Stored data entries:
......
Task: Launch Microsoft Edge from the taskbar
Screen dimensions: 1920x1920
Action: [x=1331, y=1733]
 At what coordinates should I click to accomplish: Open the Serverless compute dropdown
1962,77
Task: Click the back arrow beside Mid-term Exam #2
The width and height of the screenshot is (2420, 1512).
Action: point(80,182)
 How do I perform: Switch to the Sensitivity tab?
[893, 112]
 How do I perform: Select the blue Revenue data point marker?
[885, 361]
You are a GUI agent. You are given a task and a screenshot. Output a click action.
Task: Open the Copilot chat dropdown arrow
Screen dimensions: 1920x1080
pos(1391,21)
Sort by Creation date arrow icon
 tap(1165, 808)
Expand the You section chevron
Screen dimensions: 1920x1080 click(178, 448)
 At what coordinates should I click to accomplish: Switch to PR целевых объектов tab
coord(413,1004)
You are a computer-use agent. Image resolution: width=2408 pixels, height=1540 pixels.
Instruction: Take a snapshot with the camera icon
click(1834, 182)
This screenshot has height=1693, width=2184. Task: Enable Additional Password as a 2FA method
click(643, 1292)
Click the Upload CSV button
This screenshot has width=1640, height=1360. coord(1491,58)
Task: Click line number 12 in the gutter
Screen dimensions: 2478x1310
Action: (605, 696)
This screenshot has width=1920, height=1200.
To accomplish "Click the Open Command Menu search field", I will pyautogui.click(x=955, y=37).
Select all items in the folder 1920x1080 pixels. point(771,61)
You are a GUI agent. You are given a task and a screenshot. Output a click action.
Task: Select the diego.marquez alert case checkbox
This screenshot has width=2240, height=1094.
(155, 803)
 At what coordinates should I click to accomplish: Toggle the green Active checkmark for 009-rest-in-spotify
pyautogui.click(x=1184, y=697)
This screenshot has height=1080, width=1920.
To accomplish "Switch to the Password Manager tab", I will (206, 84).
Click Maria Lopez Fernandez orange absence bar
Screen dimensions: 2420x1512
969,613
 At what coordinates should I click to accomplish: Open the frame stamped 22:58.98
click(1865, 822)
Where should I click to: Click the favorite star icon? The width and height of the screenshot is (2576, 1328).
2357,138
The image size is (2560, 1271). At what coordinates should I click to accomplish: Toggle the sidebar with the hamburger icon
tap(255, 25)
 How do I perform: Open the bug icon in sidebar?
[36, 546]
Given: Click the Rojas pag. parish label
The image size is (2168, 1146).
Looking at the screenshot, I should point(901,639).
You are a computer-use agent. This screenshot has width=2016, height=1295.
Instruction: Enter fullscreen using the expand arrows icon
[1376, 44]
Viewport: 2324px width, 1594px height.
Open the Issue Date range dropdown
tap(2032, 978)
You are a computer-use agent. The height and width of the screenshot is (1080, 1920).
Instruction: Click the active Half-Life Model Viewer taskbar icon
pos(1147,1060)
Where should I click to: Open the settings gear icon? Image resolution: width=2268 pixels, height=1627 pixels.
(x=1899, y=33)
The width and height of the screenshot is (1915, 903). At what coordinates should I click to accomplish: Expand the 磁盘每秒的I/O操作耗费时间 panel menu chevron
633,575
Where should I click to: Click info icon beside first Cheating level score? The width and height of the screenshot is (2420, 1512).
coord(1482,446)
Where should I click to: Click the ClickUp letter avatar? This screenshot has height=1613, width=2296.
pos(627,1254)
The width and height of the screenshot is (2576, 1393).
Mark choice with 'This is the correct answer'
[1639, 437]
......
Work to be completed: Every entry is to be restated word for word, with nothing dropped.

Exercise answer:
Task: Launch Microsoft Edge from the taskbar
Screen dimensions: 1920x1920
Action: [x=1331, y=1733]
 At what coordinates should I click to accomplish: Open the Serverless compute dropdown
1962,77
Task: Click the back arrow beside Mid-term Exam #2
The width and height of the screenshot is (2420, 1512).
Action: point(80,182)
 How do I perform: Switch to the Sensitivity tab?
[893, 112]
 How do I perform: Select the blue Revenue data point marker?
[885, 361]
You are a GUI agent. You are given a task and a screenshot. Output a click action.
Task: Open the Copilot chat dropdown arrow
Screen dimensions: 1920x1080
pos(1391,21)
Sort by Creation date arrow icon
 tap(1165, 808)
Expand the You section chevron
Screen dimensions: 1920x1080 click(178, 448)
 At what coordinates should I click to accomplish: Switch to PR целевых объектов tab
coord(413,1004)
You are a computer-use agent. Image resolution: width=2408 pixels, height=1540 pixels.
Instruction: Take a snapshot with the camera icon
click(1834, 182)
This screenshot has height=1693, width=2184. Task: Enable Additional Password as a 2FA method
click(643, 1292)
Click the Upload CSV button
This screenshot has width=1640, height=1360. coord(1491,58)
Task: Click line number 12 in the gutter
Screen dimensions: 2478x1310
Action: (605, 696)
This screenshot has width=1920, height=1200.
To accomplish "Click the Open Command Menu search field", I will pyautogui.click(x=955, y=37).
Select all items in the folder 1920x1080 pixels. point(771,61)
You are a GUI agent. You are given a task and a screenshot. Output a click action.
Task: Select the diego.marquez alert case checkbox
This screenshot has width=2240, height=1094.
(155, 803)
 At what coordinates should I click to accomplish: Toggle the green Active checkmark for 009-rest-in-spotify
pyautogui.click(x=1184, y=697)
This screenshot has height=1080, width=1920.
To accomplish "Switch to the Password Manager tab", I will (206, 84).
Click Maria Lopez Fernandez orange absence bar
Screen dimensions: 2420x1512
969,613
 At what coordinates should I click to accomplish: Open the frame stamped 22:58.98
click(1865, 822)
Where should I click to: Click the favorite star icon? The width and height of the screenshot is (2576, 1328).
2357,138
The image size is (2560, 1271). At what coordinates should I click to accomplish: Toggle the sidebar with the hamburger icon
tap(255, 25)
 How do I perform: Open the bug icon in sidebar?
[36, 546]
Given: Click the Rojas pag. parish label
The image size is (2168, 1146).
Looking at the screenshot, I should point(901,639).
You are a computer-use agent. This screenshot has width=2016, height=1295.
Instruction: Enter fullscreen using the expand arrows icon
[1376, 44]
Viewport: 2324px width, 1594px height.
Open the Issue Date range dropdown
tap(2032, 978)
You are a computer-use agent. The height and width of the screenshot is (1080, 1920).
Instruction: Click the active Half-Life Model Viewer taskbar icon
pos(1147,1060)
Where should I click to: Open the settings gear icon? Image resolution: width=2268 pixels, height=1627 pixels.
(x=1899, y=33)
The width and height of the screenshot is (1915, 903). At what coordinates should I click to accomplish: Expand the 磁盘每秒的I/O操作耗费时间 panel menu chevron
633,575
Where should I click to: Click info icon beside first Cheating level score? The width and height of the screenshot is (2420, 1512).
coord(1482,446)
Where should I click to: Click the ClickUp letter avatar? This screenshot has height=1613, width=2296.
pos(627,1254)
The width and height of the screenshot is (2576, 1393).
Mark choice with 'This is the correct answer'
[1639, 437]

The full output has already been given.